Tunisia, 13 anni di carcere a nove ragazzi. L'accusa: aver navigato su siti «sovversivi» di Beatrice Montini
Abdelghaffar Guiza nella vita fa l’imbianchino. O meglio questo era il suo lavoro fino a due anni fa. Lo scorso 10 agosto Gauza ha infatti festeggiato il suoi 23mo compleanno nella prigione tunisina di Borj El Amri dove è stato rinchiuso, con il numero di matricola 10866, dopo il suo arresto nel febbraio del 2003. Ed è qui che Guiza dovrà passare i prossimi 13 anni della sua vita. Il reato che lo ha fatto finire in carcere è aver scaricato da internet alcuni documenti ritenuti «sovversivi» dal governo tunisino. Per questo Guiza, insieme ad altri sei ragazzi (più o meno della sua stessa età nella foto), è stato condannato in primo grado a 19 anni e 3 mesi di prigione, ridotti in appello a 13 anni.
In particolare secondo l'accusa Guiza e gli altri avrebbero aver cercato di stabilire un contatto con Al Qaida tramite Internet allo scopo di progettare un non meglio precisato attentato terroristico. In realtà nel corso del processo le imputazioni si sono progressivamente rivelate senza alcun fondamento probatorio e il dibattimento si è trasformato in un attacco incondizionato ai diritti di espressione, informazione e comunicazione.
Così la storia degli “internauti di Zarzis” (dal nome della cittadina tunisina dei ragazzi) è diventato un caso internazionale ed emblematico che ha fatto mobilitare le varie organizzazioni che si occupano di libertà di espressione, da reporte senza frontiere alla Lega tunisina per i diritti dell'uomo. Il governo tunisino infatti non è per niente “tenero” con chi si occupa di libera informazione. Dal 2001 ad oggi in particolare si sono moltiplicati i casi di giornalisti minacciati, imprigionati, ridotti al silenzio e in agosto in governo tunisino ha addirittura impedito la nascita di un sindacato di giornalisti. Il tutto sempre fatto passare da Tunisi come l’ennesimo provvedimento contro il terrorismo internazionale di cui Ben Alì, presidente della Tunisia dal 1987, si vanta di essere uno dei più strenui combattenti.
Ma oltre al danno, in tutta questa vicenda, c’è anche la beffa.
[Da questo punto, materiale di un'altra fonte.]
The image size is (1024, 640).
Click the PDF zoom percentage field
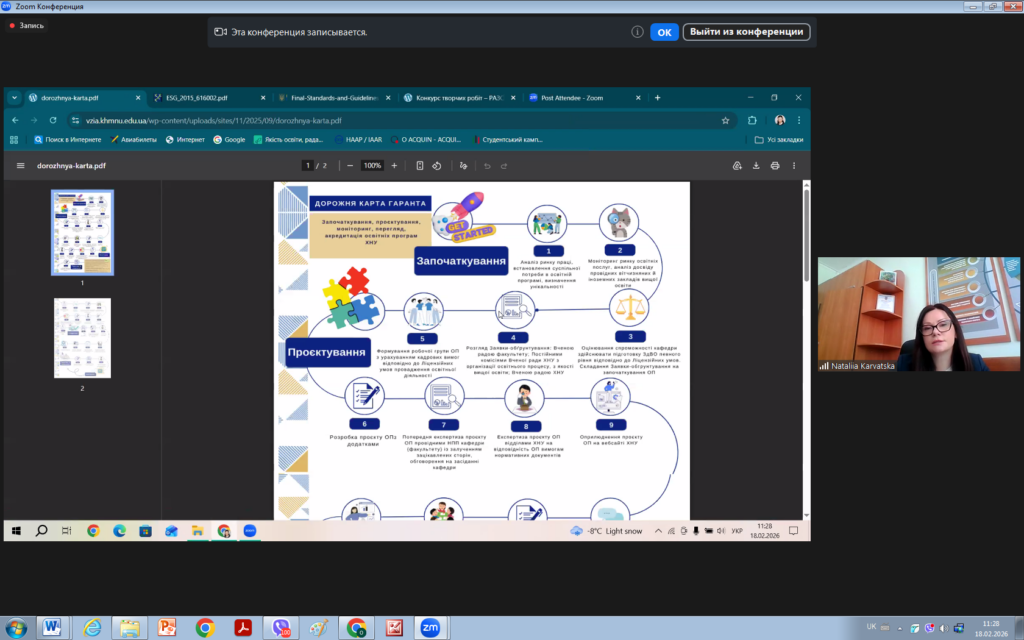(372, 166)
Infatti proprio a Tunisi, dal 16 al 18 novembre, si svolgerà il Summit mondiale della Nazioni Unite sulla Società dell'Informazione (Wsis) . Un po’ come organizzare un convegno sul rispetto dei diritti umani nella prigione statunitense di Guantanamo.
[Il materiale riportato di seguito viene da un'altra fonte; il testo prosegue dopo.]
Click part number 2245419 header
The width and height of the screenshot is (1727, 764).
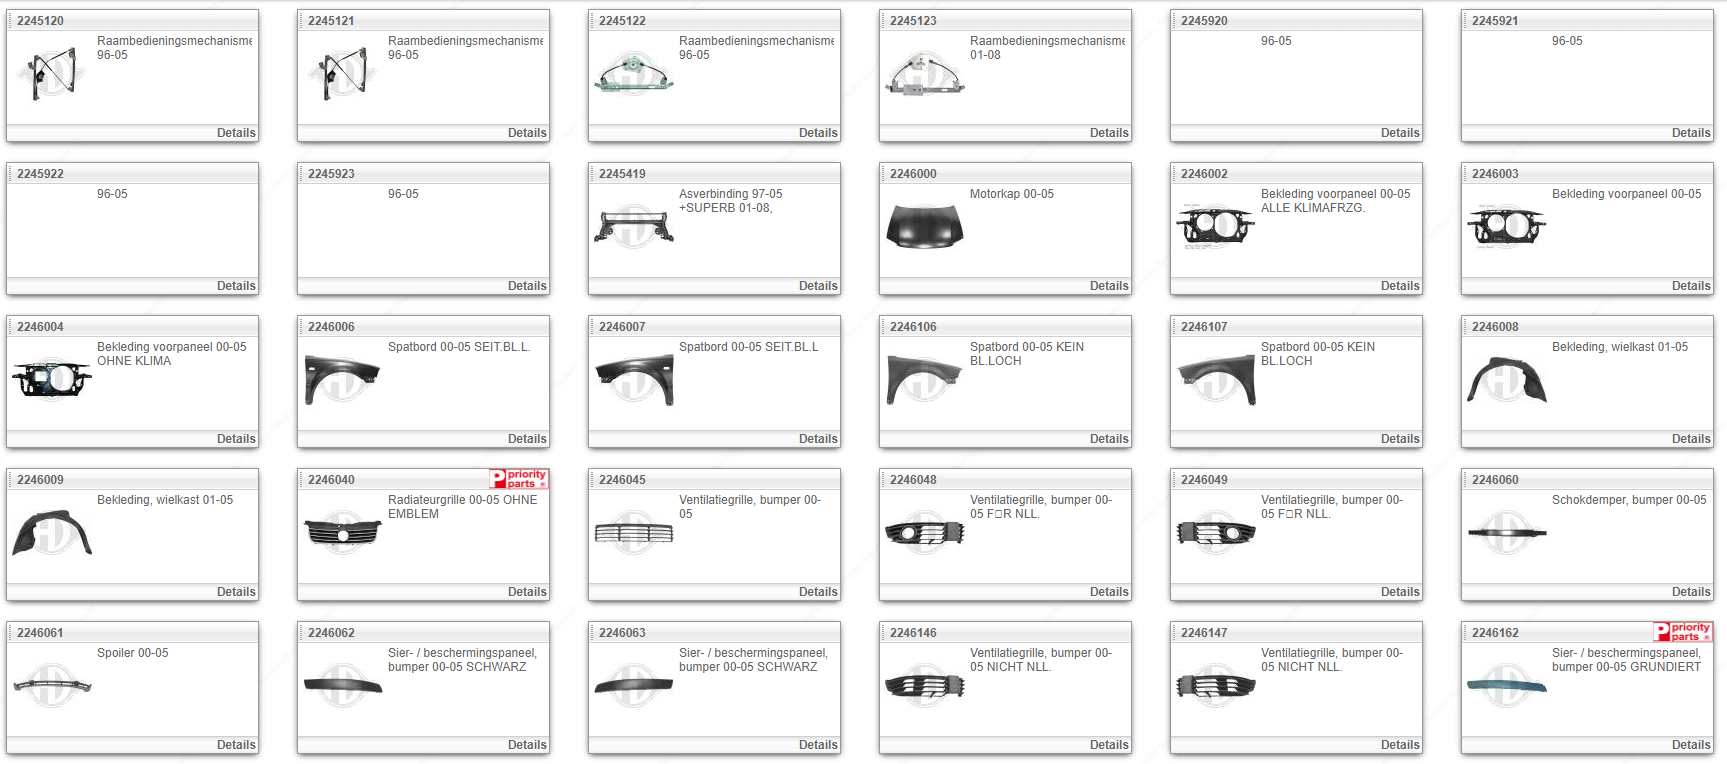pyautogui.click(x=622, y=174)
Proprio per evidenziare la contraddizione di questa operazione e porre con fermezza il problema della libertà di espressione in Tunisia, sul tavolo del summit arriverà una petizione per la liberazione di ragazzi di Zarzis. Petizione lanciata da due organizzazioni italiane che sui loro siti raccolgono le firme: l’associazione di giornalisti indipendenti Lettera22 e Amisnet (che in preparazione del summit di novembre ha anche dato il via a un ciclo di trasmissioni radio su diritti di informazione e comunicazione ). «Avremmo potuto presentare una petizione sui blogger iraniani o sui cyber dissidenti cinesi – – spiega Francesco Diasio, diretto dell’agenzia radiofonica – Ma il caso degli internauti di Zarzis è stato scelto perché è emblematico e perché mette in evidenza le contraddizioni di un paese che da un lato ospita un summit Onu sulla libertà di informazione e dall’altro mette in carcere i propri cittadini che quella libertà vogliono esercitarla». «Il WSIS sarà il momento per chiedere ancora una volta la liberazione degli internauti di Zarzis – concludeEmanuele Giordana di Lettera 22 - e per ricordare che nel mondo sono ancora tantissimi i casi di repressione e persecuzione di chi si esprime attraverso il web».